O que deves avaliar durante o teu próprio período experimental?

Não te concentres apenas em provar que és adequado para a empresa.

Avalia também:

  • Se as funções correspondem ao que foi prometido;
  • Se existe respeito entre colegas e chefias;
  • Se tens condições para aprender;
  • Se o horário é cumprido;
  • Se a remuneração corresponde ao acordado;
  • Se existe organização e comunicação;
  • Se te imaginas naquele ambiente a médio prazo.

O período experimental deve ajudar ambas as partes a perceber se existe compatibilidade.

Conclusão

O período experimental em Portugal é uma fase normal de muitos contratos de trabalho e serve para que trabalhador e empresa avaliem se querem continuar a relação profissional.

Durante esse período pode existir maior acompanhamento, mais feedback e alguma pressão associada à adaptação a um novo emprego.

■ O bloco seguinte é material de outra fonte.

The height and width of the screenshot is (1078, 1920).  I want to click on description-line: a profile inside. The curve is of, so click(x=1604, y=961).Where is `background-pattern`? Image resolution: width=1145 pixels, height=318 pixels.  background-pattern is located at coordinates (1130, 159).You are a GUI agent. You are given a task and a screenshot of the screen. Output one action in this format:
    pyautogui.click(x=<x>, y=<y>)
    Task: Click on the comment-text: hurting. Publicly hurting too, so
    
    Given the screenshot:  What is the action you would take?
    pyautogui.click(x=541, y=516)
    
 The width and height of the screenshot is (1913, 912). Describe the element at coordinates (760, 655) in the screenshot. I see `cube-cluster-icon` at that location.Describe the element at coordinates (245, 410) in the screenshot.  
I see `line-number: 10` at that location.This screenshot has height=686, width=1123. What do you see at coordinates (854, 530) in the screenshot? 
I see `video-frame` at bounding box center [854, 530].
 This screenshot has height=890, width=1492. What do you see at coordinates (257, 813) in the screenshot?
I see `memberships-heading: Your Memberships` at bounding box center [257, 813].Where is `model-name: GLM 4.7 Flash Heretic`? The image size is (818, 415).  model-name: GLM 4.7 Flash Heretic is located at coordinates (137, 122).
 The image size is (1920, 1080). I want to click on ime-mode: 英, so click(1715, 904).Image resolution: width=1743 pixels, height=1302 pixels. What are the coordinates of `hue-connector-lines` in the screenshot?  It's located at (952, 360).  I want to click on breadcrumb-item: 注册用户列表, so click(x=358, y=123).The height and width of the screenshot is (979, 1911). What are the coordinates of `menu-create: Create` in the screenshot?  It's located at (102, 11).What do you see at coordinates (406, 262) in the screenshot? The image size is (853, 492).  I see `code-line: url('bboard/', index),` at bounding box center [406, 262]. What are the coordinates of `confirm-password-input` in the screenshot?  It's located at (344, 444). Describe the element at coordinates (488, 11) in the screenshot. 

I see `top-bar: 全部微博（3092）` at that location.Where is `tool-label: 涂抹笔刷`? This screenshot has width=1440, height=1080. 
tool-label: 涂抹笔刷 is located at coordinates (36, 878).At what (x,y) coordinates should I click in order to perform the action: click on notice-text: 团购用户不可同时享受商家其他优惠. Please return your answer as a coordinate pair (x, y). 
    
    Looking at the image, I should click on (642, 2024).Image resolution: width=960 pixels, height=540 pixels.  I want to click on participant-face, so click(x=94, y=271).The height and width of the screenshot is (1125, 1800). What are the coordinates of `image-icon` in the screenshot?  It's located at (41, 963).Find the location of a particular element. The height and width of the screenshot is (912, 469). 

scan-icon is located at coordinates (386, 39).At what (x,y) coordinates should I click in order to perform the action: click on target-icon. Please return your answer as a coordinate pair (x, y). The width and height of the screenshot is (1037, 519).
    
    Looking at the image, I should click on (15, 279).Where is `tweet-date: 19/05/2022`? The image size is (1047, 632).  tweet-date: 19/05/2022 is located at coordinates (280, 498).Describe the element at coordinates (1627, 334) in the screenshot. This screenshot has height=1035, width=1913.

Mas existem limites claros.

O trabalhador continua a ter direitos, deve receber pelo trabalho realizado e merece ser tratado com respeito. Humilhações, ameaças, discriminação, trabalho gratuito ou condições inseguras não se tornam aceitáveis apenas porque existe um período experimental.

Conhece as condições do teu contrato, observa a forma como és tratado e lembra-te de que esta avaliação funciona nos dois sentidos.

Um bom período experimental não deve ser uma prova de resistência. Deve ser uma oportunidade para aprender, integrar-te e perceber se encontraste um lugar onde vale realmente a pena ficar. E quando existe respeito e vontade de crescer dos dois lados, pode ser o início de uma excelente etapa profissional!